- [SUPPLIED PASSAGE]:
--- START ---

Quite frankly, you cannot comprehend all of a large system. You can’t comprehend all of the road traffic in a medium sized city. Can’t be done. Your brain just isn’t enough, and the more you try, the more you abstract and reduce, the more you enforce demands based on your reduced abstract understanding, the more you get into the surreal shit show that was the late soviet union’s industrial system¹. The atrophy and distortion is unavoidable unless you work from the bottom up.
Even in your industrial example, having everyone’s eyes and everyone’s³ voice, including their veto on a process will get you a better end result.
The harder you squeeze the higher functions of society, the more easily they slip out of your grasp. You must trust, you must allow others agency, you must understand that you do not understand and not fucking pretend.
If you must have a hierarchal model, I can recommend maszlow’s–which on a civilizational level isn’t all that far off a Marxian analysis of progress. Sorry for the ramble; am very high rn.
¹not that there was a single thing wrong with the USSR at its worst that isn’t wrong with the united States today, and worse besides that make it harder to use as a clear example, please read like an adult and dont make me baby your tankie ass because your imaginary fantasy of your state-daddy you’ve never been to built from 50 year old propaganda pieces is beyond criticism and was without flaw. You can love shit that wasn’t perfect, it’s fine.
² a lunch huddle, Bob being kind of a safety nerd, and the informal back channels kludges and black markets that literally always grow organically in any rigid authoritative system that needs to actually work, sometimes to everyone’s benefit and nobody’s acknowledgement, sometimes at great cost. When roles like coordination and safety are a group responsibility everyone keeps at least half an eye out, and some fucking nerd always does at least as much as a dedicated manager would.
³everyone who gives a shit, at least. Workers at a factory cross training and coming up with ways they could do better, all reading different industry publications giving them different perspectives at the weekly meeting or next refactoring is going to get you better productivity safety efficiency and QOL gains than any amount of distant bosses or consultants could do, and the same between factories, industries, etc. The same is true for farms, gardens, cottage industry, mines, etc.
You’re dramatically misunderstanding my point, to the point that you’re making the same strawman argument Mises did to try to “debunk” socialism. Coordination and administration does not require a single person having total view, that’s not how broad systems work. You need several levels of abastraction and coordination, which can be done by teams of people, you can’t have a fully flat system at large scale without running into massive problems.
The people doing the actual work, if allowed to see the bigger picture, even piece by piece, will do this better than ‘bosses’.
People with different experiences and who tend towards different roles will have different perspectives, different understandings all rooted in some aspect(s) of the actual function of the thing.
Having a weekly team meeting or culture of conflict resolution serves all the same purposes as a dedicated executive, with none of the inefficiencies and substantial gains in both psychological maturity and worker agency to do their shit better.
Responding to inputs from all directions rather than a rigid up/down tree based structure makes more adaptive more realistic systems with fewer kludges and more honesty.

--- END ---

- [STORED DATA]:

--- START ---

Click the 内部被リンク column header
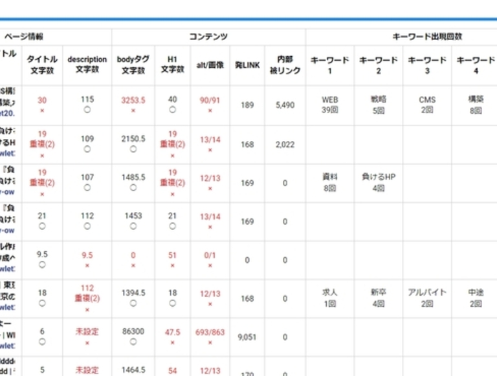Viewport: 497px width, 376px height. coord(285,65)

--- END ---

- [TO BE DONE]:
From the comment on running large systems, copy everything from "If you must" down to "very high rn.".

- [FULL SOLUTION]:
If you must have a hierarchal model, I can recommend maszlow’s–which on a civilizational level isn’t all that far off a Marxian analysis of progress. Sorry for the ramble; am very high rn.